[Begin]
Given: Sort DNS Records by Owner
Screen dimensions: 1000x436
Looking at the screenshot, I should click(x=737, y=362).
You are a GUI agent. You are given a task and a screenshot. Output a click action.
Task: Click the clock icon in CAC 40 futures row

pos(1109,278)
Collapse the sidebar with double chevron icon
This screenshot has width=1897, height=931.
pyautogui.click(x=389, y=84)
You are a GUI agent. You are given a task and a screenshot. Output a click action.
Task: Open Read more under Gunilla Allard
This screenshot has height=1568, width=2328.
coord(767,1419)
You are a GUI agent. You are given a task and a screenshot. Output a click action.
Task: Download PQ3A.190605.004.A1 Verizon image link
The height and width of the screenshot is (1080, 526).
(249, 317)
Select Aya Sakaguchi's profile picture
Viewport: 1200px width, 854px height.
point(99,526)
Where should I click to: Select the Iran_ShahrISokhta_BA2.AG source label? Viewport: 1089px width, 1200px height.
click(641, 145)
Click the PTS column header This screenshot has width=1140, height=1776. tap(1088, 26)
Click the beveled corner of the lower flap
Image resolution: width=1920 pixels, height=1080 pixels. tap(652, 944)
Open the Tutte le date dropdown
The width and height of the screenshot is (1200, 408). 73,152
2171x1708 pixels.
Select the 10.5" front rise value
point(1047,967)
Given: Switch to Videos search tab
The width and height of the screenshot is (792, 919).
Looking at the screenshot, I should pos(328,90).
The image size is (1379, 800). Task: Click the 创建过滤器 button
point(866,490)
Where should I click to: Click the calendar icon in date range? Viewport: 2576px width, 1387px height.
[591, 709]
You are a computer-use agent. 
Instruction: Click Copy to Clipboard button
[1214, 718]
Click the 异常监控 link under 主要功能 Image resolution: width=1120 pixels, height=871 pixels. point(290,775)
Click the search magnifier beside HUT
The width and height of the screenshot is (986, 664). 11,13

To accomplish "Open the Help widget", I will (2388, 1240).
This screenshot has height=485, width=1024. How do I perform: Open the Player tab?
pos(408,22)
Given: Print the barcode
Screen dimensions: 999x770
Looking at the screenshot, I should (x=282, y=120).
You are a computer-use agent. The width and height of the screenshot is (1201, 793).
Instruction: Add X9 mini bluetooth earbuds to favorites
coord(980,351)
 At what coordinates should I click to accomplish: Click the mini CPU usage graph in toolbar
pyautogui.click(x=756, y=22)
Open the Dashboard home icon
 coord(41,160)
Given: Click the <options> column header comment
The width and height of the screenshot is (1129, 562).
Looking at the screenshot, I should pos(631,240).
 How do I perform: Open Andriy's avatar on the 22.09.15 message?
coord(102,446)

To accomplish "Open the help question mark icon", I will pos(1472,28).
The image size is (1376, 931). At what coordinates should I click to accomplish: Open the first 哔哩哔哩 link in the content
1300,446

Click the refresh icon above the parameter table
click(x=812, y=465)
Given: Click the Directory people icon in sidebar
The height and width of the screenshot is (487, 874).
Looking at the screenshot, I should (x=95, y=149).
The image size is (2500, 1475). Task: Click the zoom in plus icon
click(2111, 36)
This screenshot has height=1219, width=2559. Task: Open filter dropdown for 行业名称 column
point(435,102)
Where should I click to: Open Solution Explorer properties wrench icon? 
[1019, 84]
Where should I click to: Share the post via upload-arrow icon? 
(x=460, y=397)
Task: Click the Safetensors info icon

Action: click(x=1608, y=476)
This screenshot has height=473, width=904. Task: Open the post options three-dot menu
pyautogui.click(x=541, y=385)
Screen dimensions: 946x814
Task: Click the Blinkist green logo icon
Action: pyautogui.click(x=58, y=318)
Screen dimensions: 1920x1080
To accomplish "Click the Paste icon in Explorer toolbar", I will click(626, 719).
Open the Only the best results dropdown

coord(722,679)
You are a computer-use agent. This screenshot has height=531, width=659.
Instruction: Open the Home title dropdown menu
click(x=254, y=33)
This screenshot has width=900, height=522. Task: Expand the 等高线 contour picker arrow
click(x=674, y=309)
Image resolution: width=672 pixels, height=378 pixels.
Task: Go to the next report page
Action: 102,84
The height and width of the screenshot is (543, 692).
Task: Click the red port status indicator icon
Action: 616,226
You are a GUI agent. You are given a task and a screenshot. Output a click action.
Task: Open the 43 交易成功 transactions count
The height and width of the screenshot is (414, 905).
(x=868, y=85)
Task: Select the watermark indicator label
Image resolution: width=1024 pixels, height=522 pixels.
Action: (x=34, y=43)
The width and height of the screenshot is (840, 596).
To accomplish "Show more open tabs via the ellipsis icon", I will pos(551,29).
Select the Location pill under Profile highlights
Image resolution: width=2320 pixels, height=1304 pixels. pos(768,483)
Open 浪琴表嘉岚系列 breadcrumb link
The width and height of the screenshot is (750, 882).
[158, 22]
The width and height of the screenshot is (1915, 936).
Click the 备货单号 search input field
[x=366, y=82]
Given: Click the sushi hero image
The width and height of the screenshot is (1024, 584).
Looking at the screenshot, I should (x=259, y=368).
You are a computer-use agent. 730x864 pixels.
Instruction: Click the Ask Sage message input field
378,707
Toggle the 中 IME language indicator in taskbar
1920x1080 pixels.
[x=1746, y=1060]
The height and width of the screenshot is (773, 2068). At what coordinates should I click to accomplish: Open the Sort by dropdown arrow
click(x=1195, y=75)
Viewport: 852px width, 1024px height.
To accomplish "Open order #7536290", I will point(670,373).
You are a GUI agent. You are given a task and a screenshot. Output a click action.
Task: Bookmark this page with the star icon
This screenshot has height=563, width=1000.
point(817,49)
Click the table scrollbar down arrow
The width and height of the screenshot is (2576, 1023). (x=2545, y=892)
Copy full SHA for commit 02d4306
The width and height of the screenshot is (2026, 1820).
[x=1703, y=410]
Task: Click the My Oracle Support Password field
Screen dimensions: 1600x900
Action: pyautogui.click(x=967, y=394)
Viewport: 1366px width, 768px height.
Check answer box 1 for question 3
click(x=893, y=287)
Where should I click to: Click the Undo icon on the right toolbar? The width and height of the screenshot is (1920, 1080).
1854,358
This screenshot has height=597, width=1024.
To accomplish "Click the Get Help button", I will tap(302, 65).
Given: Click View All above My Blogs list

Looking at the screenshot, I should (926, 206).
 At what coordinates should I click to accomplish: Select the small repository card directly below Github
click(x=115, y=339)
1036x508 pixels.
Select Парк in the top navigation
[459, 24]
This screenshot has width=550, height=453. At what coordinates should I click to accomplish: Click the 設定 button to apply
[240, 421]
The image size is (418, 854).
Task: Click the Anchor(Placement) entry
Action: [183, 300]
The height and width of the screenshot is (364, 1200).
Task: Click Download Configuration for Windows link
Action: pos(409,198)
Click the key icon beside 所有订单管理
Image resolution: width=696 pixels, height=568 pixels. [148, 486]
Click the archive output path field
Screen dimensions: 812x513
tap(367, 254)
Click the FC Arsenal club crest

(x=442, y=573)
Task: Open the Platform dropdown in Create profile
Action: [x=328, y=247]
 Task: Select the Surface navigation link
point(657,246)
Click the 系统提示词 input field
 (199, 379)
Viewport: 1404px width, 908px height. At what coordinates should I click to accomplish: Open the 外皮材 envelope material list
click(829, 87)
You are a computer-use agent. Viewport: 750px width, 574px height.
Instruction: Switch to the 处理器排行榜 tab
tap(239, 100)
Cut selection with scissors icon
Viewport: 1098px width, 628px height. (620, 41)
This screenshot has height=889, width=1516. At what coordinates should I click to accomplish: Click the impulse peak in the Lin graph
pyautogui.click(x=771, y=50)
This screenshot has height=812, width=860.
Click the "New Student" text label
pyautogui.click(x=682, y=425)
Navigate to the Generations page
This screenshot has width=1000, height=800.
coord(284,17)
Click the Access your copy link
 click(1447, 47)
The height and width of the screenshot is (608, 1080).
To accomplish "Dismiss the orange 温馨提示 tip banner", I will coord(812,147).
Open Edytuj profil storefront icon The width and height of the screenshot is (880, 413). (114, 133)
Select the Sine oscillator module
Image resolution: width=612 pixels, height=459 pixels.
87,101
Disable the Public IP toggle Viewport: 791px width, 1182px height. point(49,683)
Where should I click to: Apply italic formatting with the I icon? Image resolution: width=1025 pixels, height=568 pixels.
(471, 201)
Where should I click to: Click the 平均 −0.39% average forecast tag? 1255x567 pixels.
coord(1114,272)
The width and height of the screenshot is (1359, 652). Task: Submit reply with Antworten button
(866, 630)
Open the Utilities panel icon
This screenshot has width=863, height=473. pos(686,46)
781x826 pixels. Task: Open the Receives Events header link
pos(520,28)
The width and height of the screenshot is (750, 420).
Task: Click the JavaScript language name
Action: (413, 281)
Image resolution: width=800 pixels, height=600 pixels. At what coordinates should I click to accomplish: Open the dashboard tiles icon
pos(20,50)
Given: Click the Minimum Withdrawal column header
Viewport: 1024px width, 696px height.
[End]
:: The task ::
Copy the items exactly as they appear, from the start of the items through the line containing "click(641, 145)".

:: Complete response ::
Given: Sort DNS Records by Owner
Screen dimensions: 1000x436
Looking at the screenshot, I should click(x=737, y=362).
You are a GUI agent. You are given a task and a screenshot. Output a click action.
Task: Click the clock icon in CAC 40 futures row

pos(1109,278)
Collapse the sidebar with double chevron icon
This screenshot has width=1897, height=931.
pyautogui.click(x=389, y=84)
You are a GUI agent. You are given a task and a screenshot. Output a click action.
Task: Open Read more under Gunilla Allard
This screenshot has height=1568, width=2328.
coord(767,1419)
You are a GUI agent. You are given a task and a screenshot. Output a click action.
Task: Download PQ3A.190605.004.A1 Verizon image link
The height and width of the screenshot is (1080, 526).
(249, 317)
Select Aya Sakaguchi's profile picture
Viewport: 1200px width, 854px height.
point(99,526)
Where should I click to: Select the Iran_ShahrISokhta_BA2.AG source label? Viewport: 1089px width, 1200px height.
click(641, 145)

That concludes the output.